Für seinen Schlittschuh-Ausflug hat sich der Student Thilo Ufkes nicht für Punsch, sondern für den klassischen Ostfriesen-Tee entschieden. Als gebürtiger Auricher nicht verwunderlich. Mit seinem Fischtown Pinguins-Trikot ist der 21-jährige Eishockey-Fan angemessen für das Eislaufen gekleidet. "Ich habe fieberhaft darauf gewartet, endlich fahren zu können. Weil meine eigenen Schlittschuhe in der Heimat sind, habe ich mir noch schnell bei Ebay welche gekauft", berichtet er.

Das neue Equipment hat Ufkes direkt mit in die Uni genommen, um nach der Vorlesung schnell startklar zu sein. Das Eis habe eine super Qualität: "Macht einfach Spaß." Und so saust er auf dem glatten Feld hin und her, mal mehr und mal weniger temporeich, immer mit einem Lächeln auf den Lippen.

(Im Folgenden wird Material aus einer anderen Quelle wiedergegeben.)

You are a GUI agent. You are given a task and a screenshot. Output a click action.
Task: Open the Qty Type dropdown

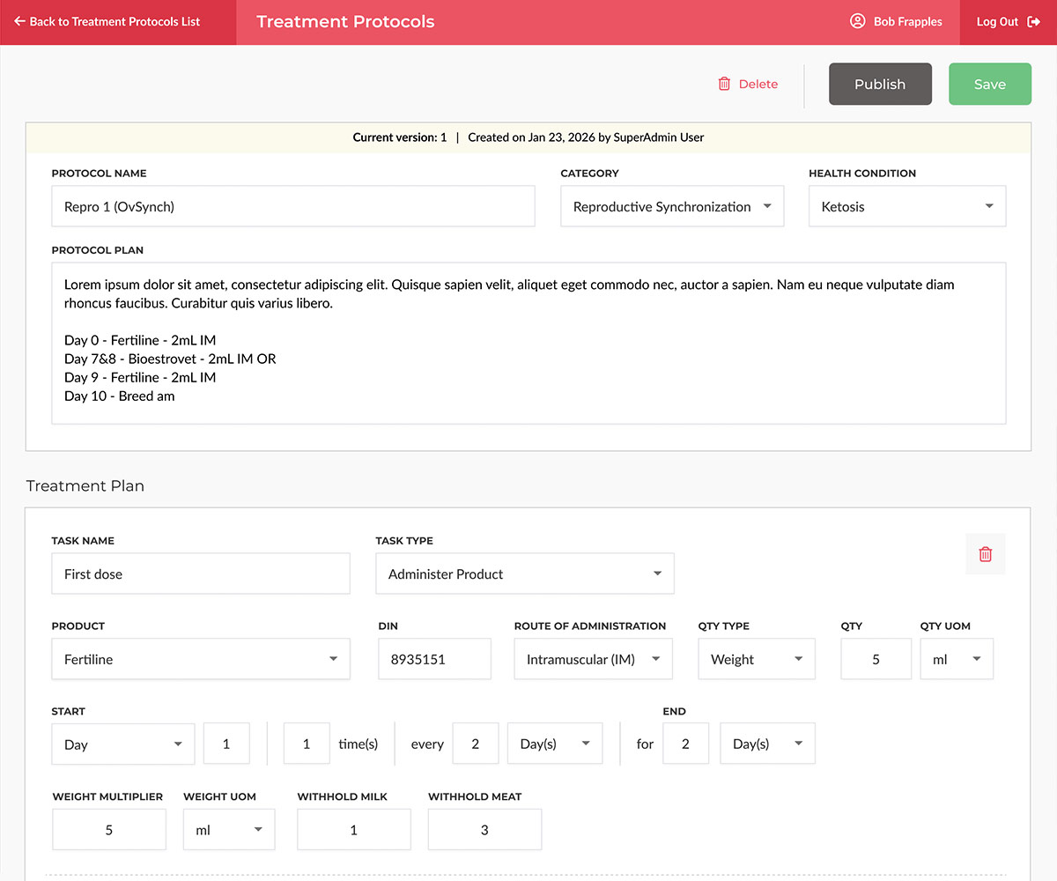(x=756, y=659)
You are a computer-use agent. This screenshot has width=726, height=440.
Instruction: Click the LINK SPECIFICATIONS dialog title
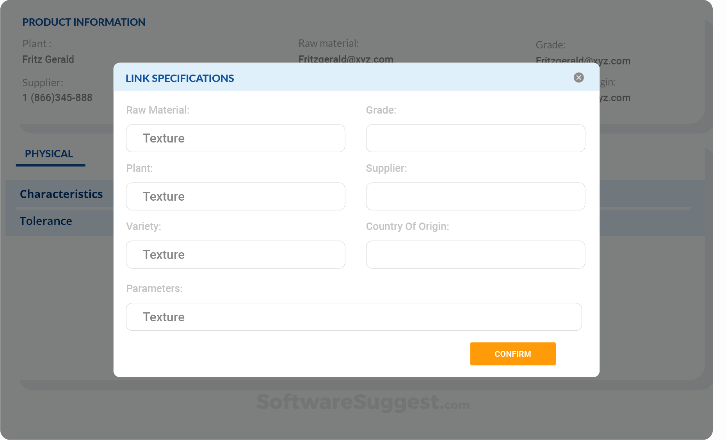(180, 78)
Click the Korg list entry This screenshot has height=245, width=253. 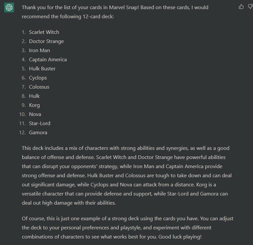point(34,105)
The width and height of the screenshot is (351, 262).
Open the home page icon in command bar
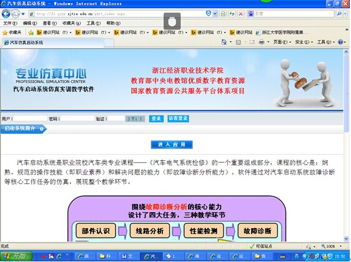[x=224, y=42]
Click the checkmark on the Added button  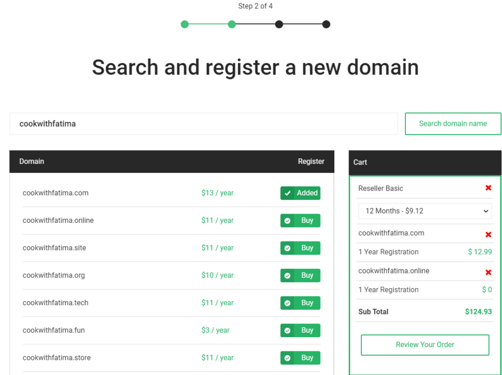288,193
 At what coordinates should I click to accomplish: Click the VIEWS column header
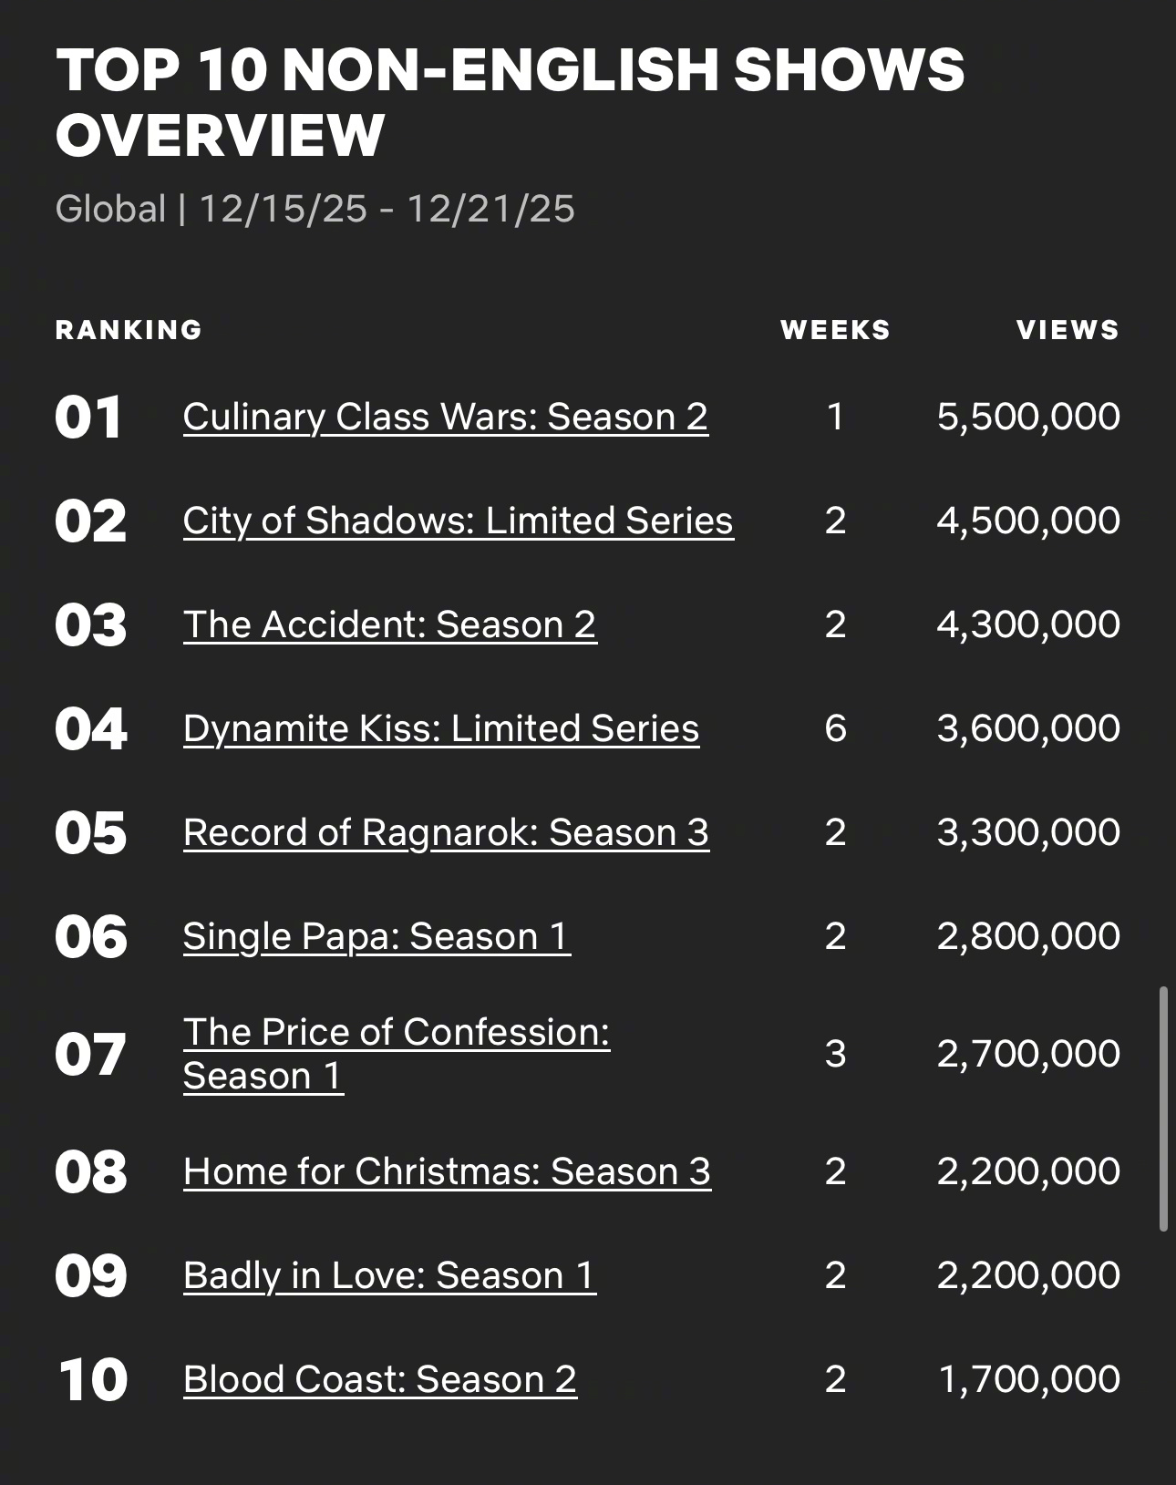pos(1068,330)
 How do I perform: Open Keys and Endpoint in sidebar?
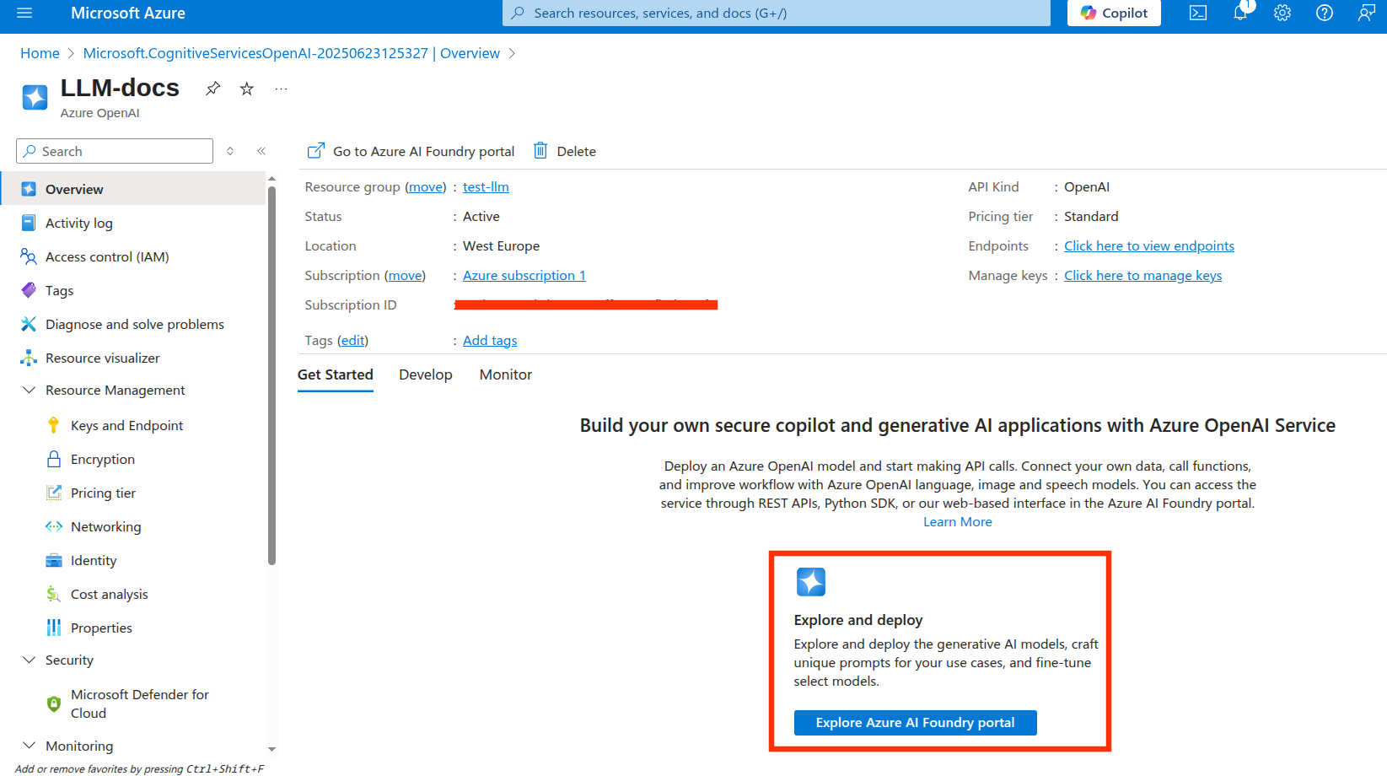126,426
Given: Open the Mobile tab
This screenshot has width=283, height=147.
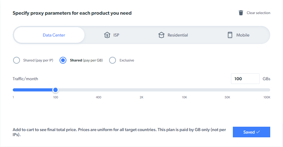Looking at the screenshot, I should point(242,35).
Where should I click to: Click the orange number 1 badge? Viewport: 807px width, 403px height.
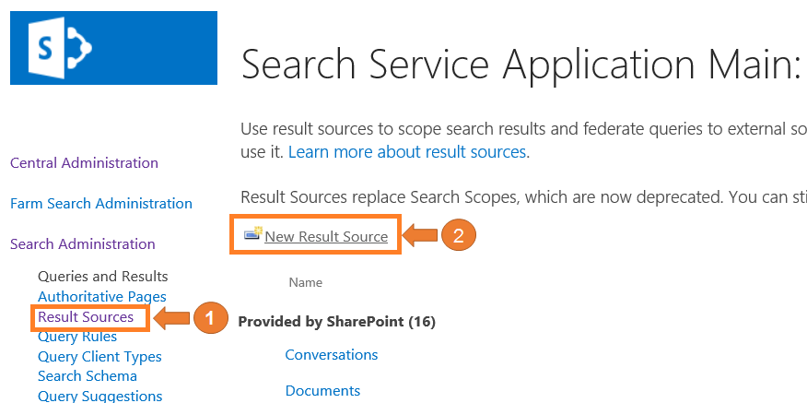click(209, 318)
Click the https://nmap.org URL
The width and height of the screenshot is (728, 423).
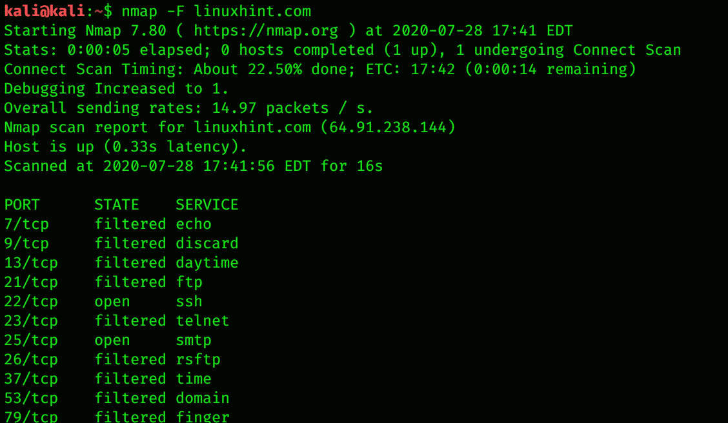coord(265,30)

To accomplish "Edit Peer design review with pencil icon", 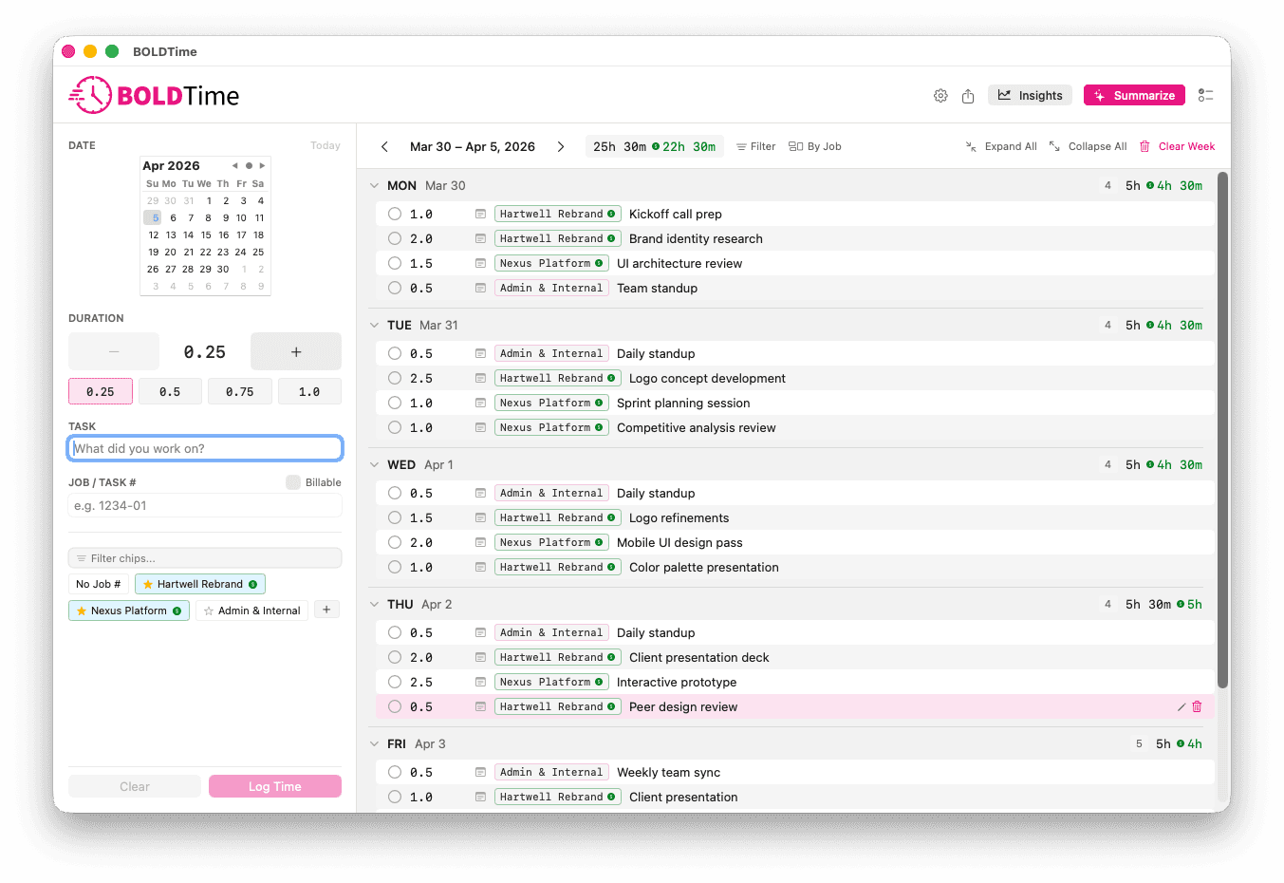I will tap(1180, 706).
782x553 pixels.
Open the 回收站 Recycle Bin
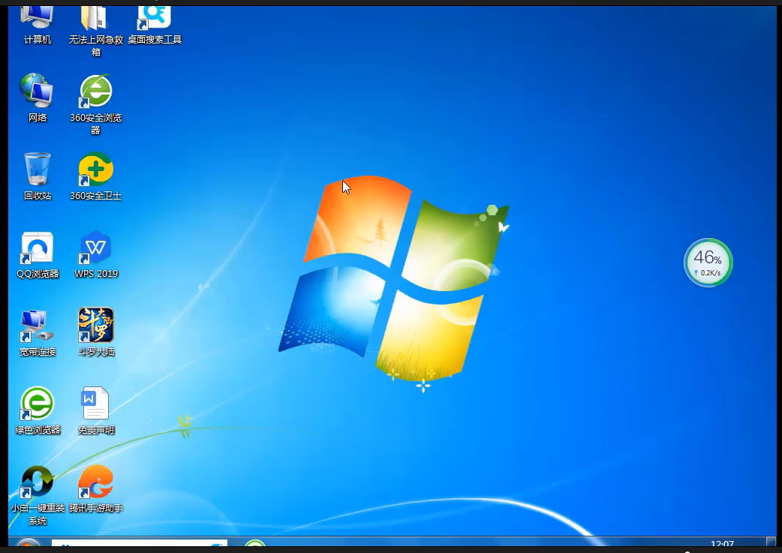(x=37, y=167)
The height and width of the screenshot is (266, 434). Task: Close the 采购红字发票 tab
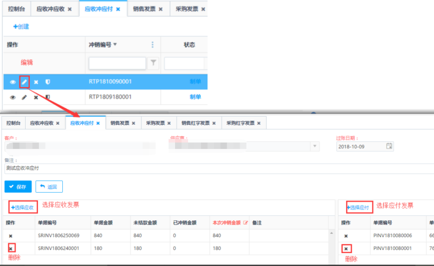pos(258,123)
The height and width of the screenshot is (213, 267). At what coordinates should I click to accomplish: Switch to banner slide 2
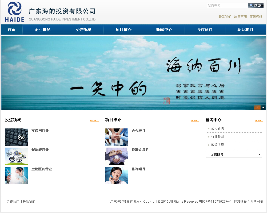(263, 108)
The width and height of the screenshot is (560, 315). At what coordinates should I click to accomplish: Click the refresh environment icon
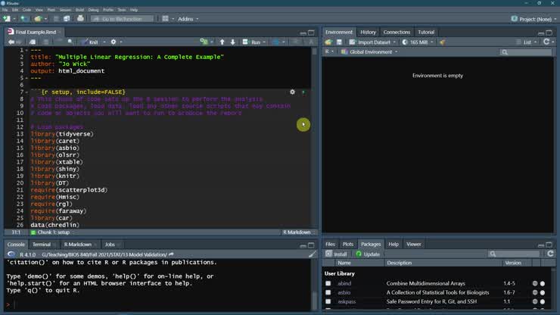coord(546,42)
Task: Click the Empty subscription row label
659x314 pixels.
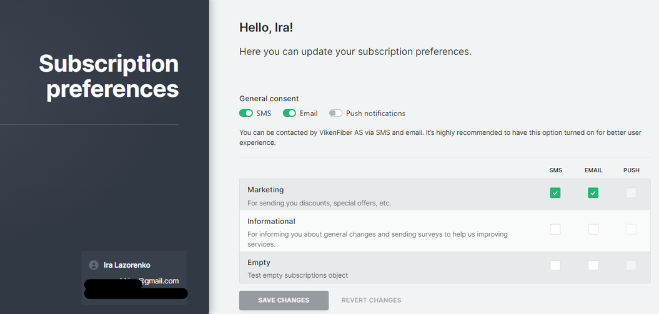Action: point(259,263)
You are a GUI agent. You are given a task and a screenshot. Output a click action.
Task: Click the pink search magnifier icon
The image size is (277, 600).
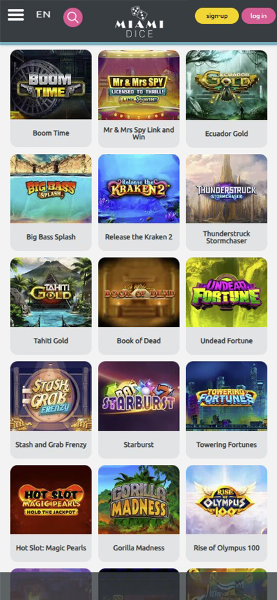(73, 17)
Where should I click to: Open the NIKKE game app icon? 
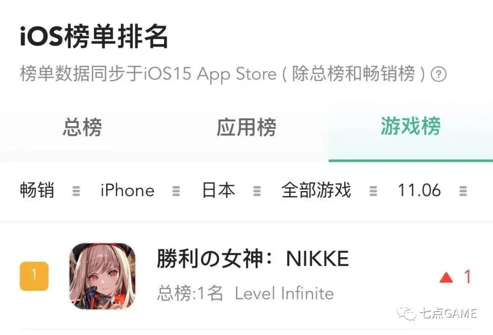[x=103, y=276]
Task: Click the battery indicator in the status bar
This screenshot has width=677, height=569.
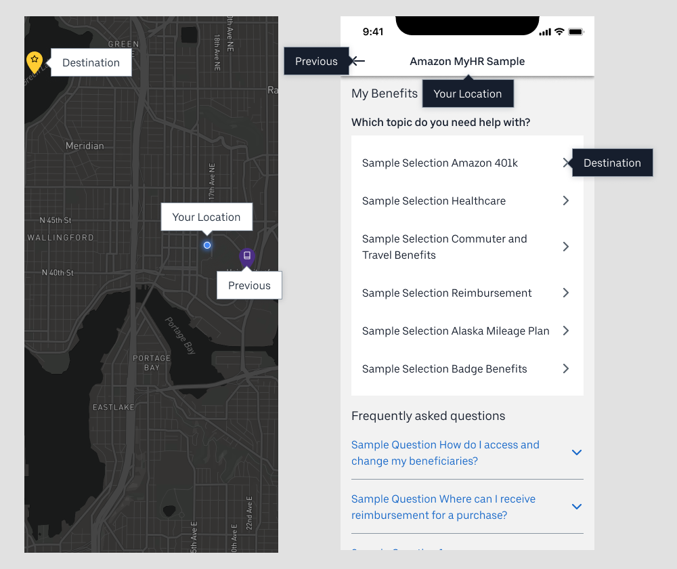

Andere Bremer Gewässer sind gefährlich

Für viele ist die Semkenfahrt zum Schlittschuhfahren die erste Anlaufstelle in Bremen: Da das Wasser auf der Wiese an den meisten Stellen nur 30 bis 40 Zentimeter tief ist, friert es nämlich rascher zu als in Seen und Flüssen. Doch in diesem Jahr war selbst das schwierig. Auch jetzt noch warnt der Eisverein davor, dass die Fläche noch nicht durchgängig fest vereist sei, und rät Eisläufern, zu den offenen Stellen Abstand zu halten.

Andere Bremer Gewässer sollte man laut Umweltbehörde gar nicht betreten: "Es besteht Lebensgefahr." Dementsprechend wird Erwachsenen empfohlen, ihre Kinder davor zu warnen und selbst Vorbild zu sein. Wer einen Unfall im Eis sieht, solle den Notruf 112 wählen.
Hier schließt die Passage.